This is part one in a series of weekly posts I'll be doing as Phil and I look for a church. I hope all of you involved in church leadership will take the time to read because I think you can benefit from our insights as we take this awkward journey of figuring out what church God would have us now call home. Having spent the last fifteen years in vocational ministry, we haven't looked for a new church in a LONG time. Undoubtably, my perspective as a church seeker is quite different from the perspective I held as a "church professional", but I continue to view everything through the eyes of a leader. So I hope you'll learn from our insights and experiences as previous church leaders now longing for a home.....

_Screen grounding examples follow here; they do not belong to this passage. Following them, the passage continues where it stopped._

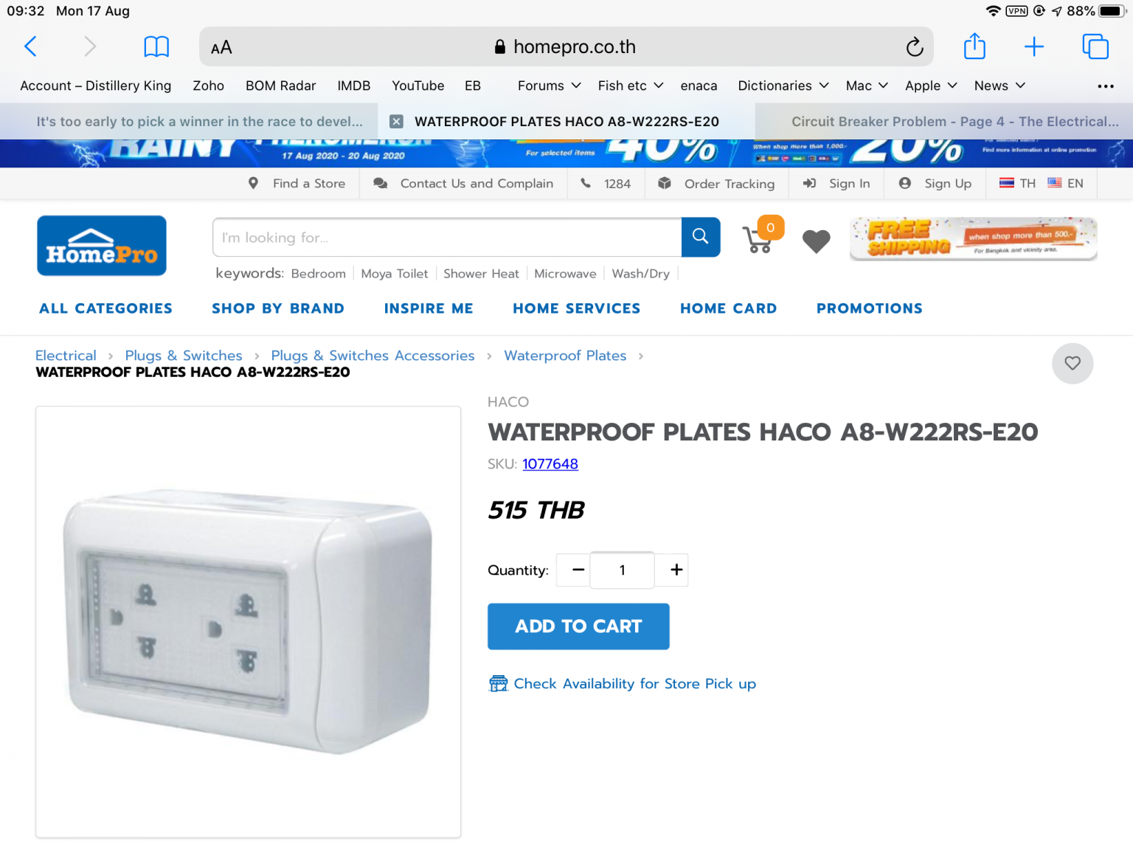This screenshot has height=850, width=1133.
Task: Switch site language to TH
Action: [x=1018, y=183]
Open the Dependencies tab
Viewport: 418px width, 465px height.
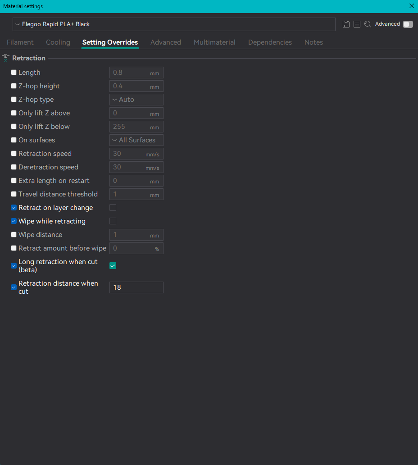click(x=270, y=42)
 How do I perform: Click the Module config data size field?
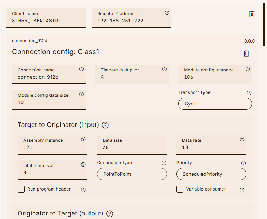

We've only been visiting churches for a couple of weeks now but I already hate it. It's uncomfortable. It's stressful. And perhaps most of all, it's lonely. If you've been in vocational ministry for some time, or if you've called the same church home for many years, you may have forgotten - or never known - what it's like to walk in the doors of a church a total stranger. Many times we, as church leaders, are so in love with our church and have invested so totally in our congregations that we simply cannot understand the perspective of a first time guest.
Each Saturday night I go to bed with a lump in my throat and a knot in my stomach. Even though I've enjoyed the services we've attended I find it hard to actually concentrate. My guess is many first time guests feel this way. I don't know what's going on and I spend a lot of my time observing. Even though I've led worship for over 20 years I still don't always know all the songs and I wonder if it's okay to express myself in worship. So I'm looking around, watching, waiting. It's harder to worship and almost impossible to relax. I feel like I am an observer instead of a true participant.
I'm wondering if I could possibly fit in here, I'm missing all my friends, and I feel invisible. No matter how many people greet me, I still feel like the invisible woman. Although I am acknowledged, I am not known. And isn't that the most significant part of any church experience? To do this spiritual life in community with others? Without any relationships -or a place of service - I feel useless, and my attendance feels a bit pointless. It's the oddest feeling to realize that my attendance to church matters to no one else but Phil and God. No one else cares if I'm there because they do not know me or need me. This is a strange - and sad - realization.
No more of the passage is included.